DataPLANT-Governance: Technical Board Meeting

Thu Oct 07 2021

The various service and workflow developments as well as suggestions for the infrastructure operation are overseen by the technical board to ensure a structured evolotion of the implementation of the DataPLANT vision and FAIR principles. After one year of DataPLANT a review of the basic infrastructure and adaptation of the strategy according to the experiences made took place. Modular services are envisioned, where some of which can run independently (as on-premise) and are loosely grouped under a science gateway in the form of a (static) entry web page. This represents a kind of a lightweight science gateway that can be maintained in a reproducible state via GitHub/Gitlab and generated via continuous integration processes. From this page it could branch into other web pages/services, such as Gitlab (for versioning), InvenioRDM (for data publication), become-a-member or micro services like Latest-commits-to-the-ontology, status-of-services, …

The focus of next year’s activities lies expected services accepted by the community using established technologies that both users and developers are familiar with.

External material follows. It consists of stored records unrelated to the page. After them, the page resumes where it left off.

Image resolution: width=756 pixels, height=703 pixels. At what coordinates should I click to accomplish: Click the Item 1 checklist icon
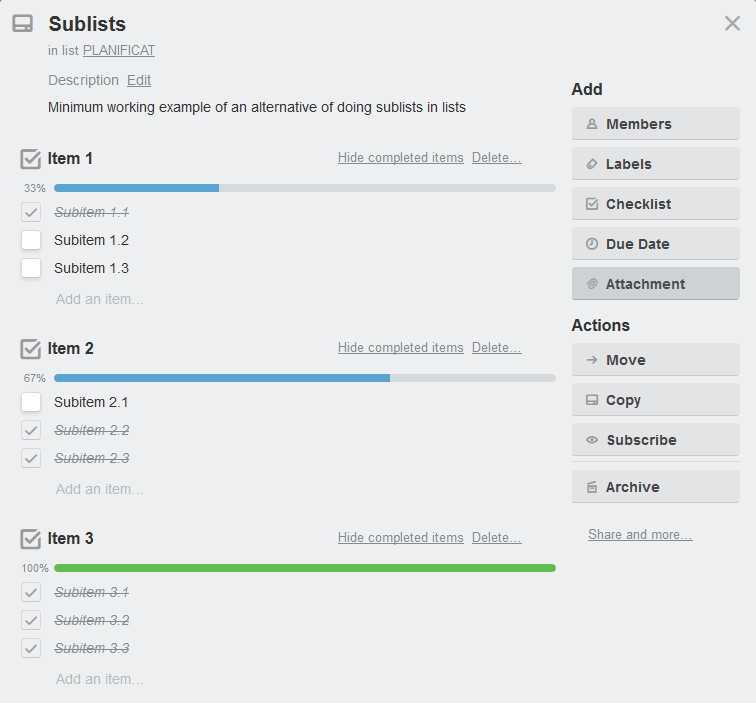click(31, 159)
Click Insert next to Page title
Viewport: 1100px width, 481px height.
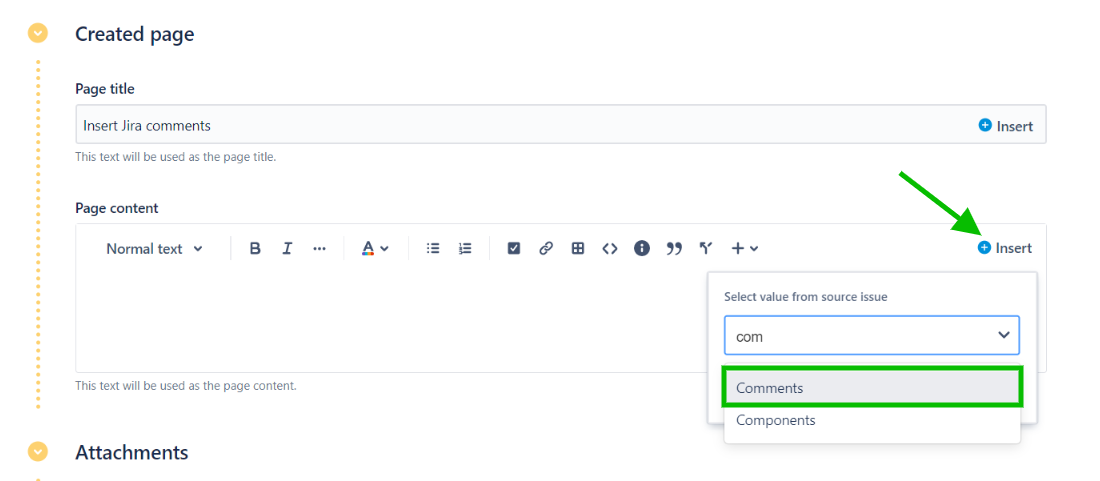[1005, 126]
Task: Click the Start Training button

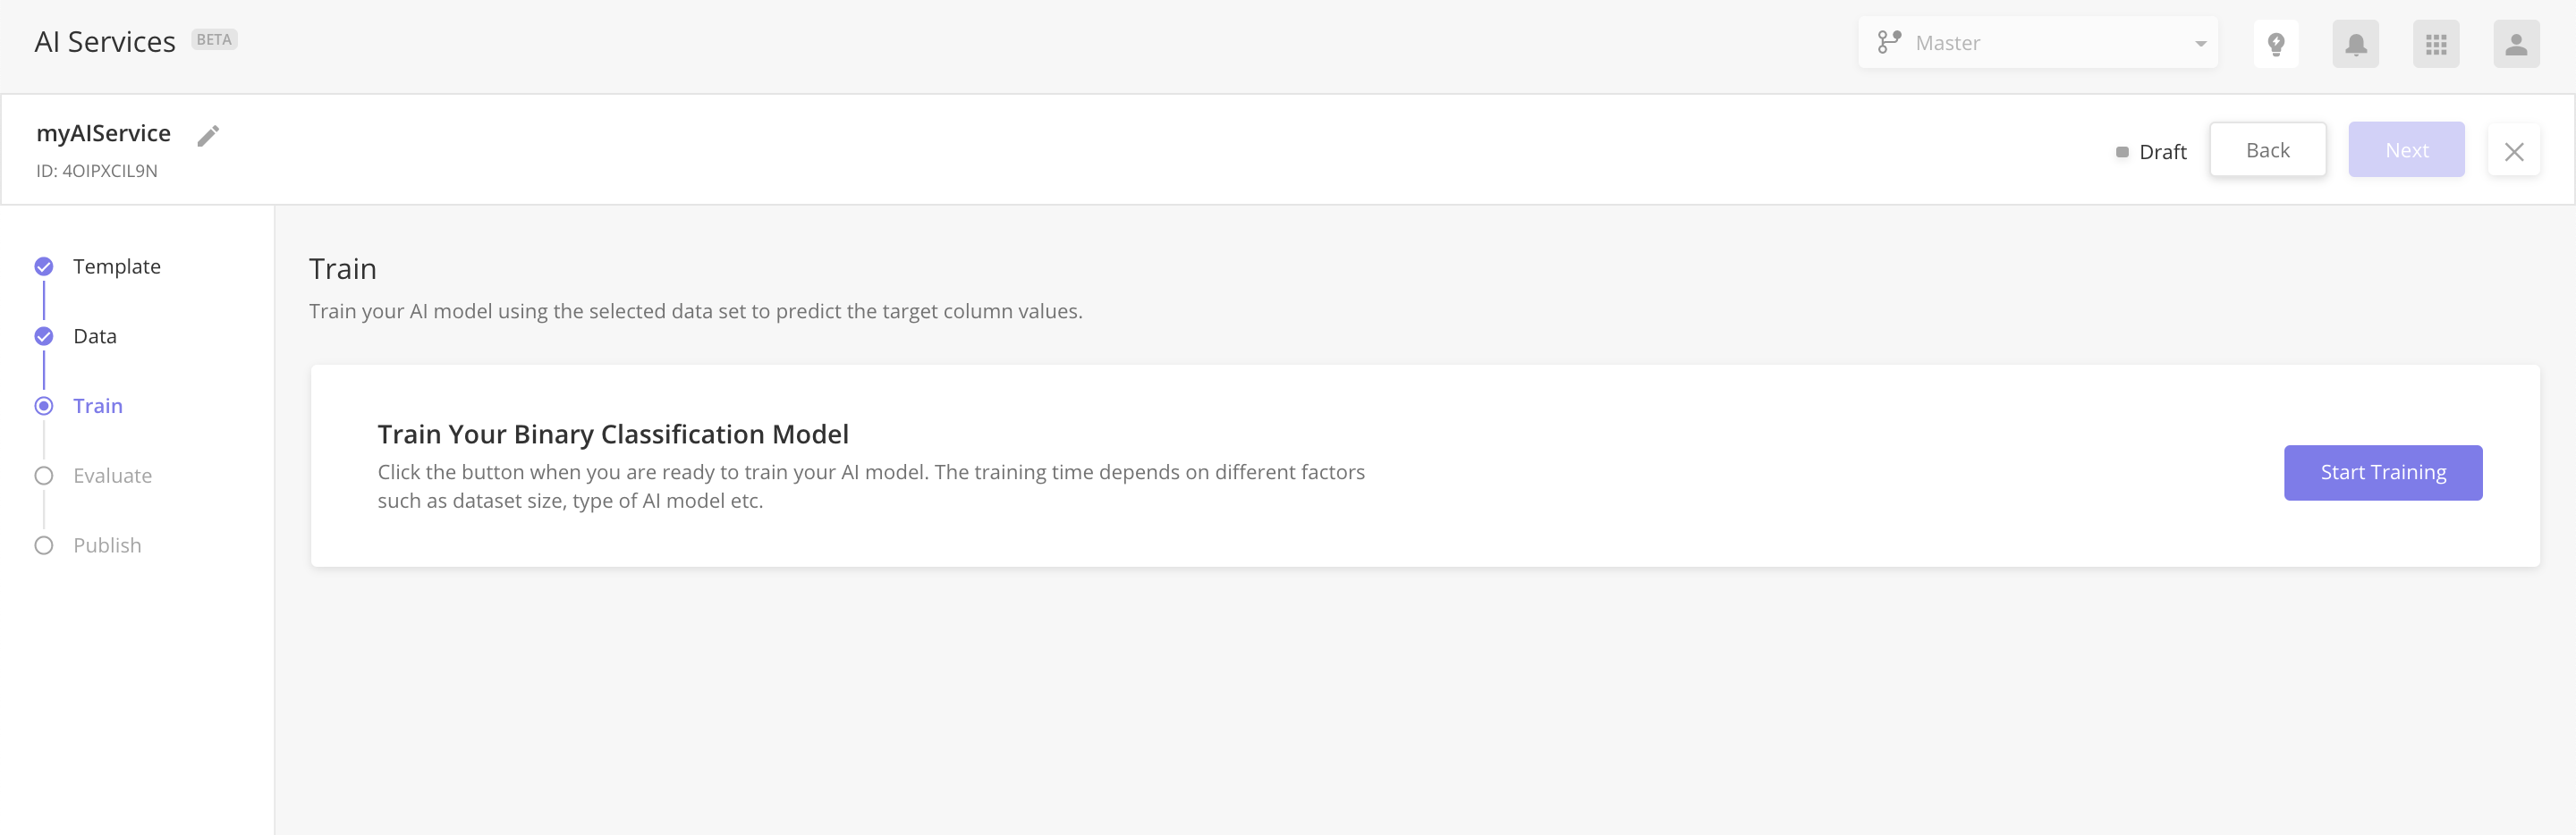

Flexible modules should be created (as e.g. containers or virtual machines) that can be used both centrally and decentralized, and in the future by other NFDI consortia as well. To achieve this, a layered model was proposed in a first iteration, which consists of an inbound proxy (e.g. HA, nginx, Traefik, …) a (cloud) services layer and a (stable) persistence layer.

The approach follows a service principle of “Fast Recovery (FR) instead of High Availability (HA)” as HA is often costly and error-prone. FR follows the cloud paradigm (on demand resource, which can also be thrown away again). This should be made possible through a (scripted, automated) (re-)production of a service from well-defined configuration or secure backend storage. Installers like Terraform, Ansible, Packer, etc. and corresponding scripts required anyway to be able to pull up services at a third party location (on-premise).

The idea is to start with a comparably “simple” and well established service like Swate/Swobup, which “ground truth” currently resides on GitHub. From there the database should get completely filled on re-deployment. The cloud virtual machine setup could be triggered via CI (Infrastructure-as-Code - a concept used widely in Galaxy). If a VM seems to be broken or becomes unreachable a rebuild and deployment on a reachable, working cloud instance is to be initiated (automatically, e.g. through the proxy). This is the referring entity to the service as well.

Major goals are stable (and secure) access to an increasing number of DataPLANT services as well as a possible later (partial) migration to NFDI infrastructures at a later stage. The DataPLANT team monitors the developments in the “Infrastructural Services” section of the NFDI Association which starts to gain momentum.

DataPLANT follows the principles of Open Data and Open Science. Certain services like Swate-DB thus will be made available as central instance but local caching should be possible. All basic service concepts strive for dynamic setup/deployment concept, which can provide services outside the core infrastructure in a (partially) automated manner. The challenges regarding handling of user authentication will be managed through KeyCloak, which plays a central role for AAI, as it can merge different sources.